# [Your goal]
Copy the entries below word for word, starting at the line that contains "Describe the element" and continuing through the last line, both ends included. Omit the pictures.

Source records
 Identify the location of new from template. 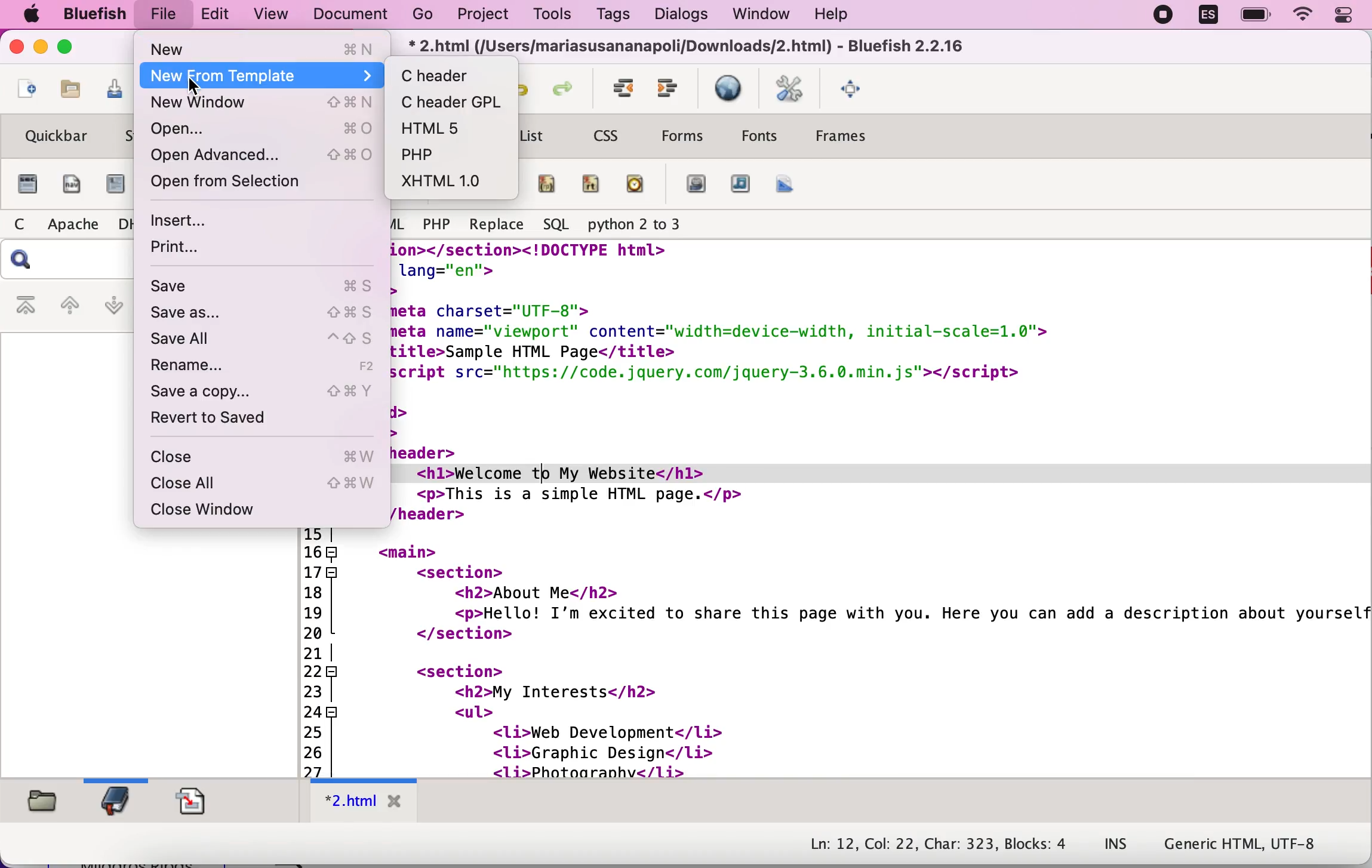
(265, 76).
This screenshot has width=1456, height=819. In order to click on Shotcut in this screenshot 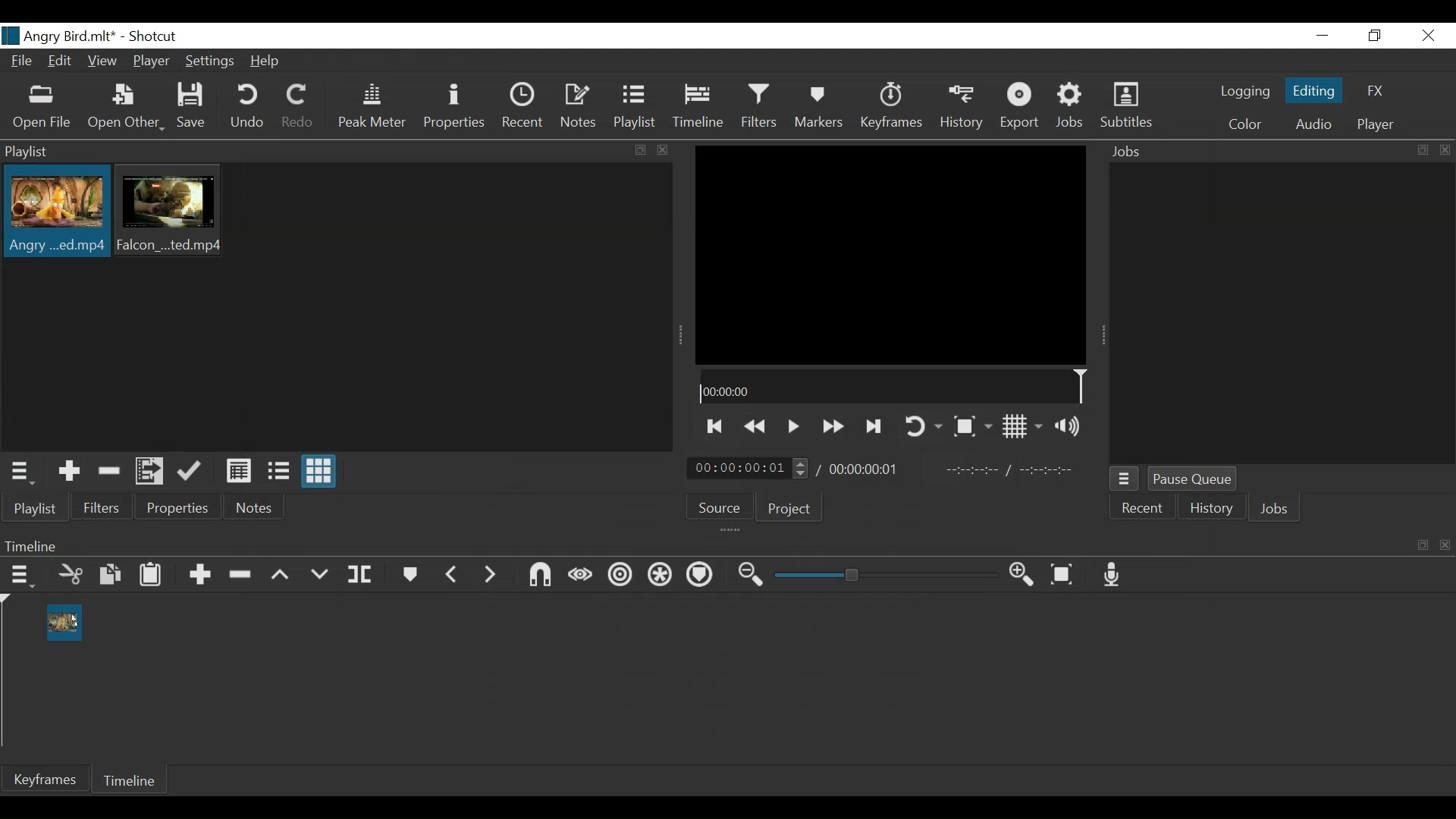, I will do `click(157, 36)`.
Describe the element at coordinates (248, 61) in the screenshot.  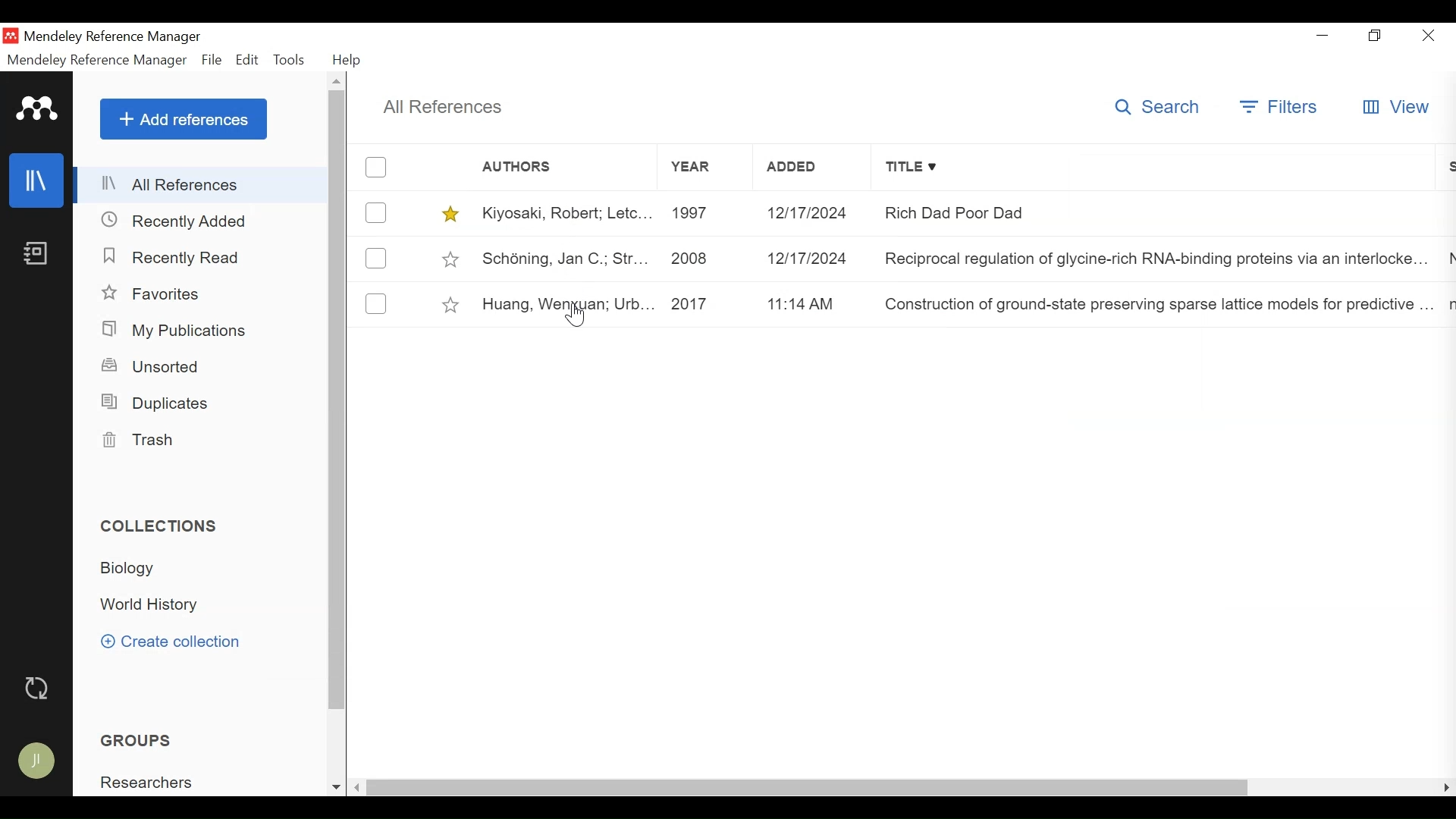
I see `Edit` at that location.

# [Worked solution]
Describe the element at coordinates (248, 61) in the screenshot.  
I see `Edit` at that location.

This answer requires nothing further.